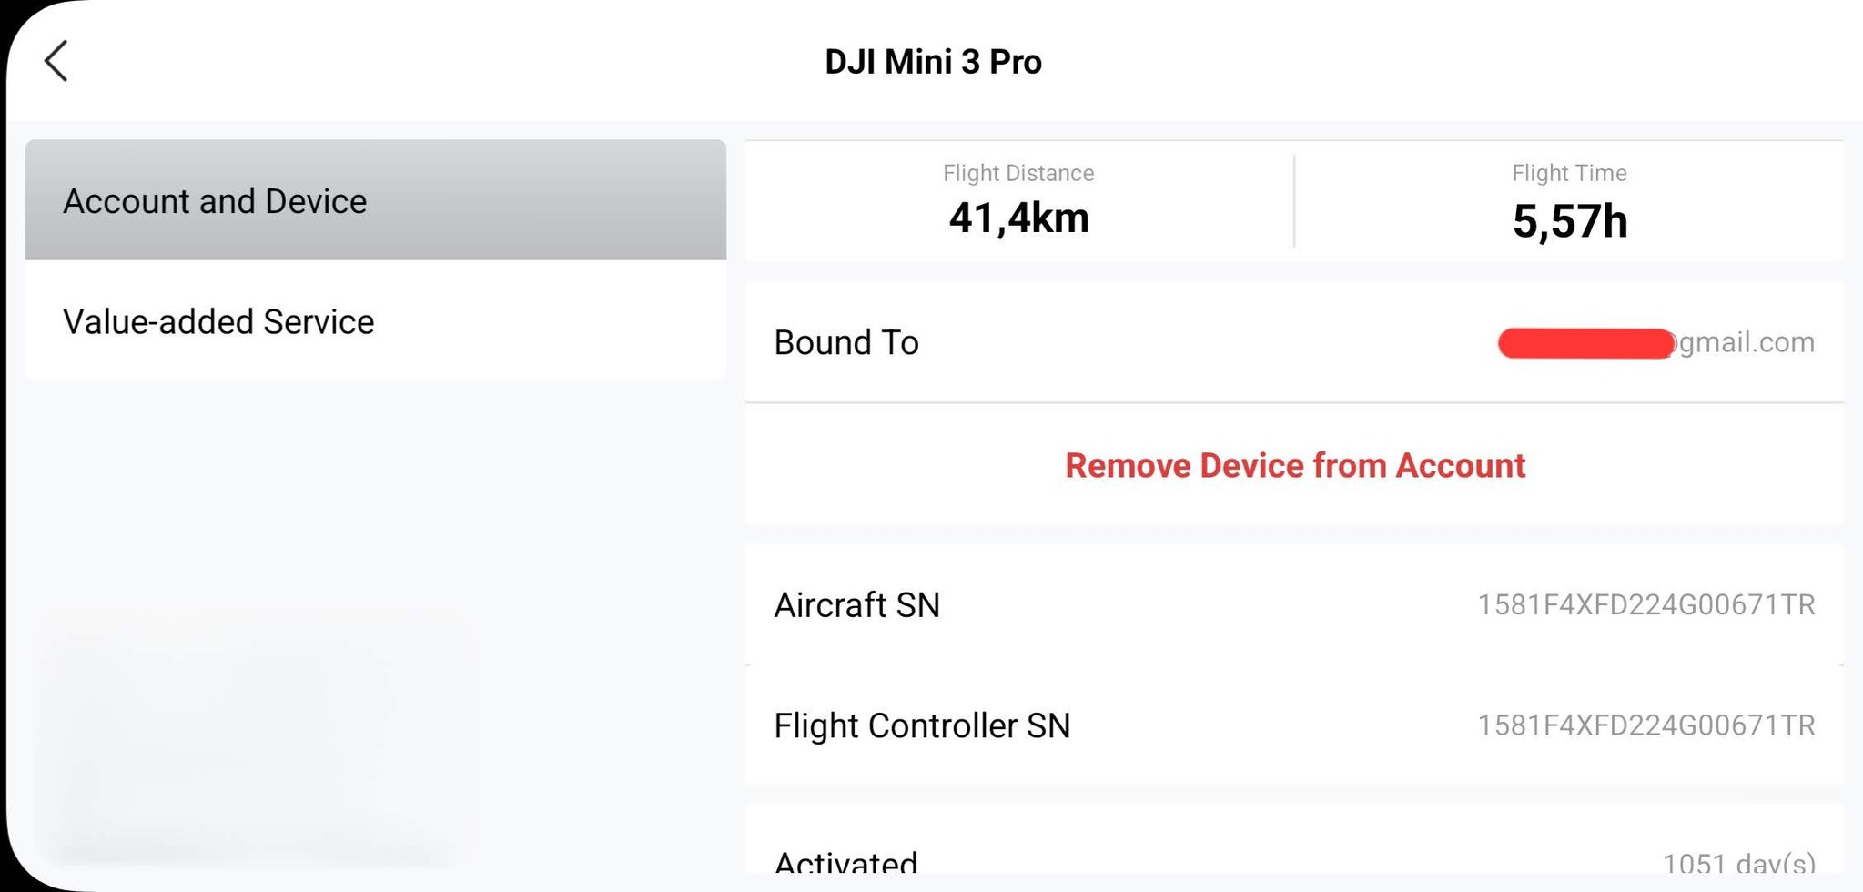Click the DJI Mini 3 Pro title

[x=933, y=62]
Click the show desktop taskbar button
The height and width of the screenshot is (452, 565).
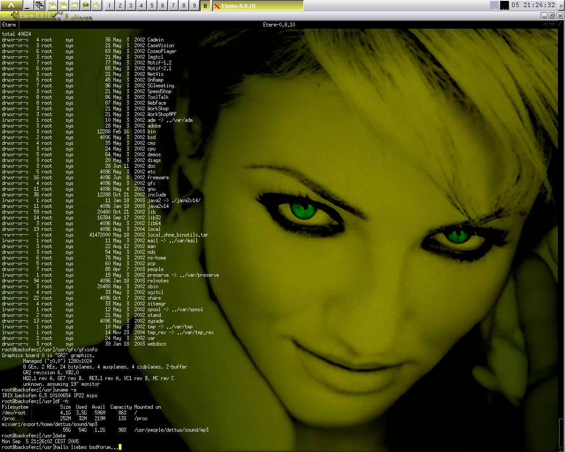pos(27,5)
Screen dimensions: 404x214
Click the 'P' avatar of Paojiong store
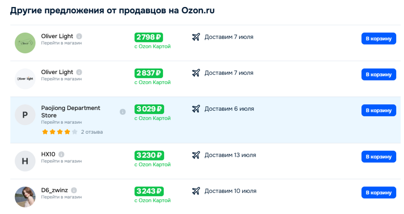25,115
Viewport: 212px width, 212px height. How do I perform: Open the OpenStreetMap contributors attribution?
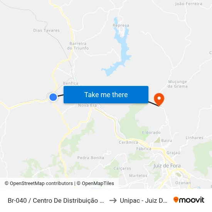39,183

> [TASK STATEMENT]:
Starting with the line that contains "The height and", repeat each line exactly through the last line of the data above, and nothing more; the pictures stay out.

> [EXERCISE RESPONSE]:
The height and width of the screenshot is (452, 565).
pos(27,5)
Screen dimensions: 404x214
Click the 'P' avatar of Paojiong store
25,115
Viewport: 212px width, 212px height. How do I perform: Open the OpenStreetMap contributors attribution?
39,183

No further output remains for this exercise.